Parity- and rotational–state-selective threshold photoionisation of MgAr by field-ionisation and Rydberg-series cross-correlation methods

High-resolution photoionisation and PFI-ZEKE photoelectron spectra of MgAr have been measured and used to characterise the rovibrational structure of the 𝑋^{+ 2}⁢Σ⁺ ground electronic state of MgAr⁺ and the photoionisation dynamics of MgAr. The Rydberg series and ionisation continua associated with the MgAr⁺ 

𝑋⁺ (𝑣⁺=0−7, 𝑁⁺=0−6)  states were accessed from the  𝑎⁢³⁢Π₀ metastable state of MgAr via selected Λ-doublet components of the rotational levels of the Mg(3s3d)Ar ⁢³⁢Π₀ excited electronic state in a resonant two-photon excitation sequence. The parity and rotational-state selection was exploited to identify the dominant autoionising Rydberg series in the photoionisation spectra and to characterise the partial-wave composition of the photoelectron in the PFI-ZEKE photoelectron spectra. Numerical evaluation of the cross-correlation of the observed photoionisation spectra with calculated spectra of unperturbed Rydberg series were used to determine cross-correlation ionisation-energy (CRIE) spectra with full resolution of the rotational structure, following a procedure introduced by Neuhauser, Siglow and Neusser [J. Chem.

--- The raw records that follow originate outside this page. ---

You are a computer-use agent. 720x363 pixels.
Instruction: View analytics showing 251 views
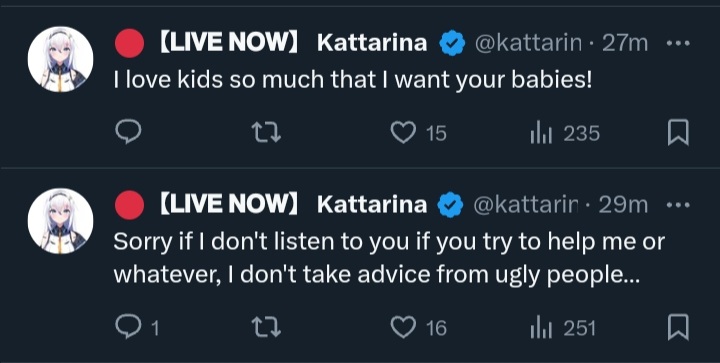563,329
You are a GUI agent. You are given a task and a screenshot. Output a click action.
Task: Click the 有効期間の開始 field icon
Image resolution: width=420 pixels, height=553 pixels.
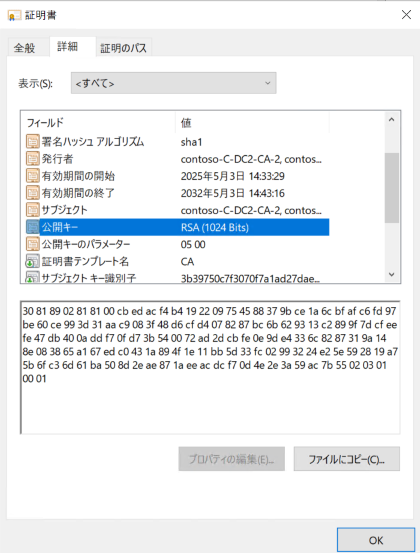[x=32, y=176]
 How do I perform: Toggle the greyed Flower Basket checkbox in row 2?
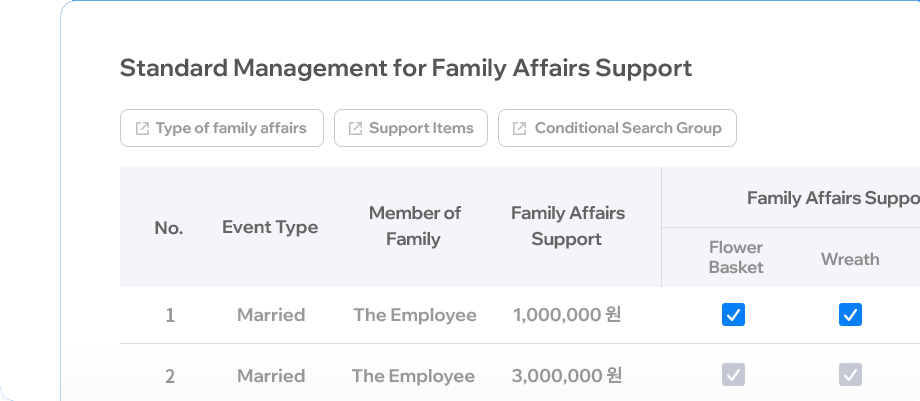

Phys. 106, 896 (1997)]. Combining the information contained in the PFI-ZEKE photoelectron spectra, the photoionisation spectra and the CRIE spectra provided an improved description of the rovibrational photoionisation dynamics of MgAr and of the level structure of the ground electronic state of MgAr⁺ as well as accurate values of the corresponding ionisation energies.